- History (consistent with it’s past behavior)
- Image (consistent with the image the organization wants to project)
- Comparable Products (consistent with a similar product)
- Claims (product behaves the way some document or person says it should – e.g. in advertisements)
- User’s expectations (consistent with what user wants or expects from the product)
- Product (behavior should be consistent throughout the whole product)
- Purpose (consistent with its apparent purpose)
- Statutes (behaving in compliance with legal or regulatory requirements)
Although this is all about hardware, I was reminded of the ‘Claims’-part of this heuristic when I recently saw a video of a BBC reporter at the Consumer Electronics Show (CES) who broke the alledgedly unbreakable SONIM phone on his first attempt. Examples don’t come any clearer than this. Don’t go about telling that your product is unbreakable unless you’re 100% sure it is. Then again, how can you ever be 100% sure? When you put up a fish tank for everyone to use, expect the unexpected. That’s an open invitation for creative people to think ‘out of the tank’. I guess they’ll have to revise their marketing tagline. How about ‘Unbreakable by anything but edges of fish tanks’?.

**Available data:**
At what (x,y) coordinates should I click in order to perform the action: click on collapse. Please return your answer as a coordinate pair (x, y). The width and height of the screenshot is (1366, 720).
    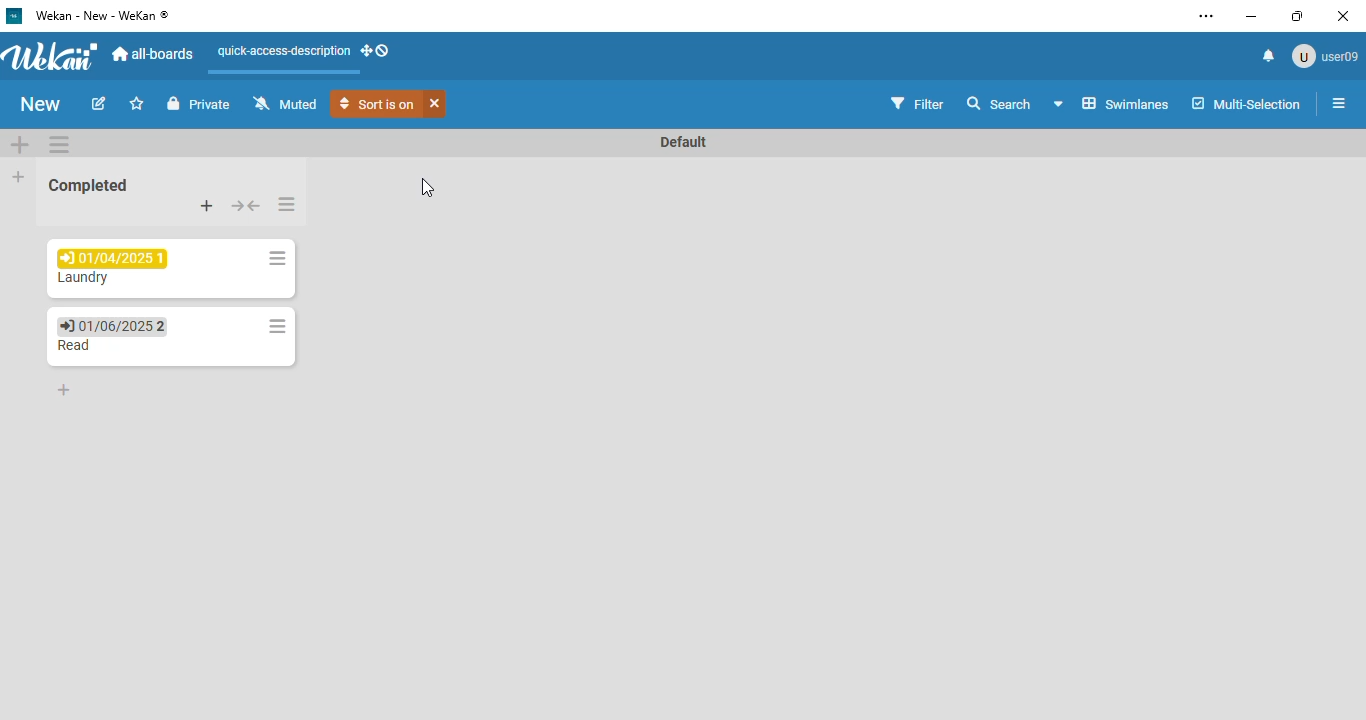
    Looking at the image, I should click on (245, 206).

**Required actions:**
1. Reproduce the passage in the consistency heuristics text from "- Purpose (consistent" to "of fish tanks’?.".
2. In the consistency heuristics text, which part of the heuristic was the writer reminded of by the video of the BBC reporter at CES?

**Expected outputs:**
1.
- Purpose (consistent with its apparent purpose)
- Statutes (behaving in compliance with legal or regulatory requirements)
Although this is all about hardware, I was reminded of the ‘Claims’-part of this heuristic when I recently saw a video of a BBC reporter at the Consumer Electronics Show (CES) who broke the alledgedly unbreakable SONIM phone on his first attempt. Examples don’t come any clearer than this. Don’t go about telling that your product is unbreakable unless you’re 100% sure it is. Then again, how can you ever be 100% sure? When you put up a fish tank for everyone to use, expect the unexpected. That’s an open invitation for creative people to think ‘out of the tank’. I guess they’ll have to revise their marketing tagline. How about ‘Unbreakable by anything but edges of fish tanks’?.

2. The 'Claims' part.